HIR DÜSSELDORF: Die Unterschiede in Europa sind seit dem Fall des Eisernen Vorhangs im Jahr 1989 immer noch sehr beachtlich. Das zeigt auch der Vergleich der Einzelhandelskaufkraft in den 25 von der GfK untersuchten Ländern Europas, die jüngst veröffentlicht wurde. Dabei ist die Liste der betrachteten Länder nicht identisch mit den Ländern der Europäischen Union (EU).
In absoluten Zahlen summiert sich die Einzelhandelskaufkraft laut GfK auf 3,4 Bio. Euro. Im Durchschnitt betrachtet können die Bürger in den 25 europäischen Ländern damit zwar 6 517 Euro pro Kopf und Jahr im Einzelhandel ausgeben, doch nimmt man die Länder einzeln unter die Lupe, dann reicht die Bandbreite von durchschnittlich 12 067 Euro pro Kopf im EU-Land Luxemburg am oberen Ende und dem Nicht-EU-Land Schweiz mit 11 617 Euro auf Platz zwei bis hin zu den 2 986 Euro, die die Rumänen am unteren Ende der Rangliste für Güter des Einzelhandels ausgeben können. Die Bulgaren liegen mit 3 808 Euro pro Kopf auf dem vorletzten Platz. Die Einzelhandelskaufkraft bezeichnet laut GfK den Teil des verfügbaren Nettoeinkommens, das für Einkäufe im Einzelhandel ausgegeben wird.

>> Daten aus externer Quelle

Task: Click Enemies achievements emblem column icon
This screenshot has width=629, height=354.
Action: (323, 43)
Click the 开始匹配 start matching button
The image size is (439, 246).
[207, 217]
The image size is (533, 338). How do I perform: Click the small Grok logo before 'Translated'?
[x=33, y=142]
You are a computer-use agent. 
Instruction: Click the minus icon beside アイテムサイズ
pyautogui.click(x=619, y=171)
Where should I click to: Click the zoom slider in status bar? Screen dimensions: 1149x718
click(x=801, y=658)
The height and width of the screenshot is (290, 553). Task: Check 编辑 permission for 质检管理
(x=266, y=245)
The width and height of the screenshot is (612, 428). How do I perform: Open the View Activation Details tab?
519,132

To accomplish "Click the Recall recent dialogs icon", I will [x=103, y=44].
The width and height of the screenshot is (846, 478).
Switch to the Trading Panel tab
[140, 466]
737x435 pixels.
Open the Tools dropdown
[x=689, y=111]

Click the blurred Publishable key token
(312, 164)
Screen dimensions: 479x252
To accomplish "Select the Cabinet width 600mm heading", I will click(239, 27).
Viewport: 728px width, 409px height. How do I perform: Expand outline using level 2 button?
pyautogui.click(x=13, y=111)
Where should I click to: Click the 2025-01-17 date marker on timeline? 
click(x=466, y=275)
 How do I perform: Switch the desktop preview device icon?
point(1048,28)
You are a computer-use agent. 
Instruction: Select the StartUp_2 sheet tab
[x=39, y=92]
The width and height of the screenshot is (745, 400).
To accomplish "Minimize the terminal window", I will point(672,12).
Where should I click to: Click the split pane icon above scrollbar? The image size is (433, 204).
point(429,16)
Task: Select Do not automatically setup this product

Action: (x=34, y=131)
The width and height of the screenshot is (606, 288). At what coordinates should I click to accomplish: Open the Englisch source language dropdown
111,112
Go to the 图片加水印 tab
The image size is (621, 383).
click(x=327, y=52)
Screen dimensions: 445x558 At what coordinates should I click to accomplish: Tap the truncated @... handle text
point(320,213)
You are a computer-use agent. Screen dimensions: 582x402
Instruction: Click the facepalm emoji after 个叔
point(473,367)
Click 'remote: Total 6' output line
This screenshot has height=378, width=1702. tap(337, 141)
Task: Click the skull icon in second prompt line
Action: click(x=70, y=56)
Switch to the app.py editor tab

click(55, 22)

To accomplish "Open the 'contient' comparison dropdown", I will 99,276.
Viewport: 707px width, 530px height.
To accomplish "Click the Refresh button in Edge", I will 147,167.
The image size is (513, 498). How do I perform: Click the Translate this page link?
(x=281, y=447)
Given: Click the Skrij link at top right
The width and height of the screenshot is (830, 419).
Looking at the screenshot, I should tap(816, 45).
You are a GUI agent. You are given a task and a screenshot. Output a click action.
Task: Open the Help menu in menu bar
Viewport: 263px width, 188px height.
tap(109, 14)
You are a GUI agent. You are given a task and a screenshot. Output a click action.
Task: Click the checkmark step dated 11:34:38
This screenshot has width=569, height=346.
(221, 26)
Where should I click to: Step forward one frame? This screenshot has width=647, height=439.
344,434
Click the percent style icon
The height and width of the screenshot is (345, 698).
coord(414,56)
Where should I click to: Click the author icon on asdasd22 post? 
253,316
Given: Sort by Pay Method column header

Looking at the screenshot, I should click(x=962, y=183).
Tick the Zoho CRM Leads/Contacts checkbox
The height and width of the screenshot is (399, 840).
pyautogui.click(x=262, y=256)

Fast noch anschaulicher ist die Betrachtung des prozentualen Anteils der einzelnen Länder am europäischen Durchschnittswert. Denn während die Rumänen mit 45,8% noch nicht einmal die Hälfte des Durchschnittswerts erreichen, liegen die Luxemburger mit einem Wert von 185,2% fast doppelt so hoch. In dieser Rangliste liegen die Deutschen mit ihren 6 667 Euro pro Kopf und einem Anteil von 102,3% im Mittelfeld und nur knapp über dem Durchschnittswert. Höher liegen die Ausgaben im Einzelhandel etwa im Vereinigten Königreich, den Niederlanden, Irland, Frankreich, Finnland und Dänemark.
Laut Filip Vojtech, Einzelhandelsexperte im Bereich Geomarketing von GfK, liegen die Deutschen im europäischen Ländervergleich mit ihren Einzelhandelsausgaben zwar im Mittelfeld, doch wenn man die Einzelhandelskaufkraft in Relation zur allgemeinen Kaufkraft setze, dann würden die deutschen Verbraucher nur einen verhältnismäßig geringen Anteil ihres Nettoeinkommens in den Einzelhandel tragen – ähnlich wie die Schweizer.
Dagegen fließt in vielen osteuropäischen Ländern laut Vojtech „ein deutlich höherer Teil des Nettoeinkommens in den Einzelhandel, in Ungarn ist es sogar mehr als die Hälfte“. Das liege allerdings auch daran, dass die Einkommen der Menschen in Osteuropa deutlich niedriger sind als etwa in den westeuropäischen Ländern. Dann muss ein größerer Teil des verfügbaren Einkommens zur Deckung des Grundbedarfs wie Lebensmittel, Bekleidung und Sonstiges ausgegeben werden.
Insgesamt weisen 13 der 25 von GfK betrachteten Länder eine überdurchschnittliche Einzelhandelskaufkraft pro Kopf auf. Dem stehen mit 12 fast genauso viele Länder gegenüber, deren einzelhandelsrelevante Pro-Kopf-Kaufkraft unterdurchschnittlich ist.
Dass es auch innerhalb der europäischen Länder deutliche Unterschiede bei den potenziellen Retail-Ausgaben gibt, zeigt ein Blick auf die regionale Verteilung im Vereinigten Königreich. So ist beispielsweise im westlichen Teil Londons die Einzelhandelskaufkraft doppelt so hoch wie der Landesdurchschnitt und umfasst das 2,6-Fache der letztplatzierten Region Sunderland. Ganz generell ist laut GfK zu beobachten, dass die Regionen in und um europäische Hauptstädte meist eine überdurchschnittlich hohe Einzelhandelskaufkraft aufweisen. Neben dem Vereinigten Königreich ist dies beispielsweise auch in Frankreich, Ungarn und den skandinavischen Ländern der Fall. Eine Ausnahme bildet allerdings Berlin, wo die Pro-Kopf-Kaufkraft auch Jahre nach der Vereinigung unter dem Bundesdurchschnitt liegt – als Folge der langen Teilung Deutschlands und der Stadt.